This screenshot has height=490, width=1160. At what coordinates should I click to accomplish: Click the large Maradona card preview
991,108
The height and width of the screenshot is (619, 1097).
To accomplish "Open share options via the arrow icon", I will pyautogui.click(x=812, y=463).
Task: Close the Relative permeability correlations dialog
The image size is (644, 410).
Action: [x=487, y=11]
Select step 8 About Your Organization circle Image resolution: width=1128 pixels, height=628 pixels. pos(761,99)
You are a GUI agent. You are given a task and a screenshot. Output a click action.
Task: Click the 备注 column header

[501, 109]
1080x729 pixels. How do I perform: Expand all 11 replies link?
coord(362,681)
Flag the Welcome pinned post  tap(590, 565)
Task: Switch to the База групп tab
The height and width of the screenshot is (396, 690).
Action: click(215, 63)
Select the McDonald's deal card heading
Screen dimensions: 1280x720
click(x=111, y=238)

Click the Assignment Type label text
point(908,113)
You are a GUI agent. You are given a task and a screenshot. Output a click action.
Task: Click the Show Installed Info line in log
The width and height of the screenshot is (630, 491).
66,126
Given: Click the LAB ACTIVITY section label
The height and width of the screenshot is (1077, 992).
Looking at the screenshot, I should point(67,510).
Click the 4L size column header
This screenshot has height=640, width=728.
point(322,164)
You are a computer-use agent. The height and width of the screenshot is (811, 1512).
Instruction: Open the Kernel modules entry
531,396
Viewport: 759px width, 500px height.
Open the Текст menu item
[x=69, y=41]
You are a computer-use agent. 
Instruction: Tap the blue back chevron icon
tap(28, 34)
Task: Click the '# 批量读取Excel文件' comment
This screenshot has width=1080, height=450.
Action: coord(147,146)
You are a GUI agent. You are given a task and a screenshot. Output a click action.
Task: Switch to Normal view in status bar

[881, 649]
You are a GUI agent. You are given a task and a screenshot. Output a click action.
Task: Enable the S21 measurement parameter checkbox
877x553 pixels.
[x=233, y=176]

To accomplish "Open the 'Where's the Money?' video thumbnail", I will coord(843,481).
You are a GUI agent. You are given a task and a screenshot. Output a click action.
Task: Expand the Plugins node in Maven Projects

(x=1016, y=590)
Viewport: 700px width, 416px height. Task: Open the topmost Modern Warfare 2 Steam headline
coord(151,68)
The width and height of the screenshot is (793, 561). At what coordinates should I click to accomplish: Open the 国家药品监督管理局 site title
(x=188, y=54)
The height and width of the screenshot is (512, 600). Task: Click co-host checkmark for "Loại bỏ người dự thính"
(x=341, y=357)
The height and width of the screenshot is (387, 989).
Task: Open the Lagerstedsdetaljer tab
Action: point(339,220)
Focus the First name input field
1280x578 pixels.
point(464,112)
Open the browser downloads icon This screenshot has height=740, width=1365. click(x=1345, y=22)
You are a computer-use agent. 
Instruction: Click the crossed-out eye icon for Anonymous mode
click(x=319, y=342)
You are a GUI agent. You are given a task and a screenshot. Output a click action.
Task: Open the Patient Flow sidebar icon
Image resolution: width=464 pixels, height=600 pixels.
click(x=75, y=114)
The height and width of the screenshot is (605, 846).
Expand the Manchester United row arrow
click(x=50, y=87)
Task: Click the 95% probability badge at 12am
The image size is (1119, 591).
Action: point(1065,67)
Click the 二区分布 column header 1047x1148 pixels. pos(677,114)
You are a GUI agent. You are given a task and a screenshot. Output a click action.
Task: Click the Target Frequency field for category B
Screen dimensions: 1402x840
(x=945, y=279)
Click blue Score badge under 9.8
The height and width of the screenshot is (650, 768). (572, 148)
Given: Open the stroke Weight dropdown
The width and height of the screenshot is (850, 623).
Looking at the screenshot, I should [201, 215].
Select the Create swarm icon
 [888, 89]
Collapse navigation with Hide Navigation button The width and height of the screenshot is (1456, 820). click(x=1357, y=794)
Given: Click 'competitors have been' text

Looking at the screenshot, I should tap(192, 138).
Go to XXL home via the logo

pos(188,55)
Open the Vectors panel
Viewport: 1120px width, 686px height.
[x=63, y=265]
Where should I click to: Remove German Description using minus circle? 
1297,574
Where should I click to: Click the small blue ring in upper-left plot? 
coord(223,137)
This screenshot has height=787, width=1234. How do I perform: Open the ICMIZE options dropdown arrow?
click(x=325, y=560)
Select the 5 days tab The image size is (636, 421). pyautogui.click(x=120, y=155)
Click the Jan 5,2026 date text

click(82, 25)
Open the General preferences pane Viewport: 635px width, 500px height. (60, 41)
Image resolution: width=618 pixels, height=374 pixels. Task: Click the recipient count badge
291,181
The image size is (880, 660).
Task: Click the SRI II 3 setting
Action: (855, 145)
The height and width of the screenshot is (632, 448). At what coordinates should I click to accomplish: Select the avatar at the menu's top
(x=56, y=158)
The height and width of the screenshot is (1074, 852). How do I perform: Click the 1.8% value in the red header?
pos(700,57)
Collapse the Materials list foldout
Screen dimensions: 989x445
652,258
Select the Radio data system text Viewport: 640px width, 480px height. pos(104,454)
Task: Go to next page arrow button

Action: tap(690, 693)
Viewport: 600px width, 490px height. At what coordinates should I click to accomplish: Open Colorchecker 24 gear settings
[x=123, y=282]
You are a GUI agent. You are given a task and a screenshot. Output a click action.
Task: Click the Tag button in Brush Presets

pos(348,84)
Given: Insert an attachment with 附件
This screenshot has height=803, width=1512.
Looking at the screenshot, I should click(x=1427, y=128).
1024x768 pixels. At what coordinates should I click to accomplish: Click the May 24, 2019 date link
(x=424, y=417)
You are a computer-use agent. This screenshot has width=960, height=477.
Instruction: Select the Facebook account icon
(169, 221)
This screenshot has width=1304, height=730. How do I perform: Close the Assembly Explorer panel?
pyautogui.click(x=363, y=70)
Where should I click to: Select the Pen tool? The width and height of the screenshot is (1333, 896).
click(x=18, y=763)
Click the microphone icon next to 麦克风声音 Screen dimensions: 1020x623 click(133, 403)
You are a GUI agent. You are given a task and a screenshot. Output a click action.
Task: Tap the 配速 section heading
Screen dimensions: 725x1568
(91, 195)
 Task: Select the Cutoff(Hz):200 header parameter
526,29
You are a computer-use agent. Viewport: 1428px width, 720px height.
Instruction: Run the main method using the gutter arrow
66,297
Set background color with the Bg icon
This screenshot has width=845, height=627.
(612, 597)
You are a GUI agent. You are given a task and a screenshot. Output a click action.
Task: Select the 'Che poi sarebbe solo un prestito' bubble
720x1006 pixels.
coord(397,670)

> _PROBLEM DETAILS_:
Print all of the records, leaving each one exactly as it appears above.

> _RESULT OF THE TASK_:
This screenshot has height=490, width=1160. At what coordinates should I click to accomplish: Click the large Maradona card preview
991,108
The height and width of the screenshot is (619, 1097).
To accomplish "Open share options via the arrow icon", I will pyautogui.click(x=812, y=463).
Task: Close the Relative permeability correlations dialog
The image size is (644, 410).
Action: [x=487, y=11]
Select step 8 About Your Organization circle Image resolution: width=1128 pixels, height=628 pixels. pos(761,99)
You are a GUI agent. You are given a task and a screenshot. Output a click action.
Task: Click the 备注 column header

[501, 109]
1080x729 pixels. How do I perform: Expand all 11 replies link?
coord(362,681)
Flag the Welcome pinned post  tap(590, 565)
Task: Switch to the База групп tab
The height and width of the screenshot is (396, 690).
Action: click(215, 63)
Select the McDonald's deal card heading
Screen dimensions: 1280x720
click(x=111, y=238)

Click the Assignment Type label text
point(908,113)
You are a GUI agent. You are given a task and a screenshot. Output a click action.
Task: Click the Show Installed Info line in log
The width and height of the screenshot is (630, 491).
66,126
Given: Click the LAB ACTIVITY section label
The height and width of the screenshot is (1077, 992).
Looking at the screenshot, I should point(67,510).
Click the 4L size column header
This screenshot has height=640, width=728.
point(322,164)
You are a computer-use agent. The height and width of the screenshot is (811, 1512).
Instruction: Open the Kernel modules entry
531,396
Viewport: 759px width, 500px height.
Open the Текст menu item
[x=69, y=41]
You are a computer-use agent. 
Instruction: Tap the blue back chevron icon
tap(28, 34)
Task: Click the '# 批量读取Excel文件' comment
This screenshot has width=1080, height=450.
Action: coord(147,146)
You are a GUI agent. You are given a task and a screenshot. Output a click action.
Task: Switch to Normal view in status bar

[881, 649]
You are a GUI agent. You are given a task and a screenshot. Output a click action.
Task: Enable the S21 measurement parameter checkbox
877x553 pixels.
[x=233, y=176]

To accomplish "Open the 'Where's the Money?' video thumbnail", I will coord(843,481).
You are a GUI agent. You are given a task and a screenshot. Output a click action.
Task: Expand the Plugins node in Maven Projects

(x=1016, y=590)
Viewport: 700px width, 416px height. Task: Open the topmost Modern Warfare 2 Steam headline
coord(151,68)
The width and height of the screenshot is (793, 561). At what coordinates should I click to accomplish: Open the 国家药品监督管理局 site title
(x=188, y=54)
The height and width of the screenshot is (512, 600). Task: Click co-host checkmark for "Loại bỏ người dự thính"
(x=341, y=357)
The height and width of the screenshot is (387, 989).
Task: Open the Lagerstedsdetaljer tab
Action: point(339,220)
Focus the First name input field
1280x578 pixels.
point(464,112)
Open the browser downloads icon This screenshot has height=740, width=1365. click(x=1345, y=22)
You are a computer-use agent. 
Instruction: Click the crossed-out eye icon for Anonymous mode
click(x=319, y=342)
You are a GUI agent. You are given a task and a screenshot. Output a click action.
Task: Open the Patient Flow sidebar icon
Image resolution: width=464 pixels, height=600 pixels.
click(x=75, y=114)
The height and width of the screenshot is (605, 846).
Expand the Manchester United row arrow
click(x=50, y=87)
Task: Click the 95% probability badge at 12am
The image size is (1119, 591).
Action: point(1065,67)
Click the 二区分布 column header 1047x1148 pixels. pos(677,114)
You are a GUI agent. You are given a task and a screenshot. Output a click action.
Task: Click the Target Frequency field for category B
Screen dimensions: 1402x840
(x=945, y=279)
Click blue Score badge under 9.8
The height and width of the screenshot is (650, 768). (572, 148)
Given: Open the stroke Weight dropdown
The width and height of the screenshot is (850, 623).
Looking at the screenshot, I should [201, 215].
Select the Create swarm icon
 [888, 89]
Collapse navigation with Hide Navigation button The width and height of the screenshot is (1456, 820). click(x=1357, y=794)
Given: Click 'competitors have been' text

Looking at the screenshot, I should tap(192, 138).
Go to XXL home via the logo

pos(188,55)
Open the Vectors panel
Viewport: 1120px width, 686px height.
[x=63, y=265]
Where should I click to: Remove German Description using minus circle? 
1297,574
Where should I click to: Click the small blue ring in upper-left plot? 
coord(223,137)
This screenshot has height=787, width=1234. How do I perform: Open the ICMIZE options dropdown arrow?
click(x=325, y=560)
Select the 5 days tab The image size is (636, 421). pyautogui.click(x=120, y=155)
Click the Jan 5,2026 date text

click(82, 25)
Open the General preferences pane Viewport: 635px width, 500px height. (60, 41)
Image resolution: width=618 pixels, height=374 pixels. Task: Click the recipient count badge
291,181
The image size is (880, 660).
Task: Click the SRI II 3 setting
Action: (855, 145)
The height and width of the screenshot is (632, 448). At what coordinates should I click to accomplish: Select the avatar at the menu's top
(x=56, y=158)
The height and width of the screenshot is (1074, 852). How do I perform: Click the 1.8% value in the red header?
pos(700,57)
Collapse the Materials list foldout
Screen dimensions: 989x445
652,258
Select the Radio data system text Viewport: 640px width, 480px height. pos(104,454)
Task: Go to next page arrow button

Action: tap(690, 693)
Viewport: 600px width, 490px height. At what coordinates should I click to accomplish: Open Colorchecker 24 gear settings
[x=123, y=282]
You are a GUI agent. You are given a task and a screenshot. Output a click action.
Task: Click the Tag button in Brush Presets

pos(348,84)
Given: Insert an attachment with 附件
This screenshot has height=803, width=1512.
Looking at the screenshot, I should click(x=1427, y=128).
1024x768 pixels. At what coordinates should I click to accomplish: Click the May 24, 2019 date link
(x=424, y=417)
You are a computer-use agent. This screenshot has width=960, height=477.
Instruction: Select the Facebook account icon
(169, 221)
This screenshot has width=1304, height=730. How do I perform: Close the Assembly Explorer panel?
pyautogui.click(x=363, y=70)
Where should I click to: Select the Pen tool? The width and height of the screenshot is (1333, 896).
click(x=18, y=763)
Click the microphone icon next to 麦克风声音 Screen dimensions: 1020x623 click(133, 403)
You are a GUI agent. You are given a task and a screenshot. Output a click action.
Task: Tap the 配速 section heading
Screen dimensions: 725x1568
(91, 195)
 Task: Select the Cutoff(Hz):200 header parameter
526,29
You are a computer-use agent. Viewport: 1428px width, 720px height.
Instruction: Run the main method using the gutter arrow
66,297
Set background color with the Bg icon
This screenshot has width=845, height=627.
(612, 597)
You are a GUI agent. You are given a task and a screenshot. Output a click action.
Task: Select the 'Che poi sarebbe solo un prestito' bubble
720x1006 pixels.
coord(397,670)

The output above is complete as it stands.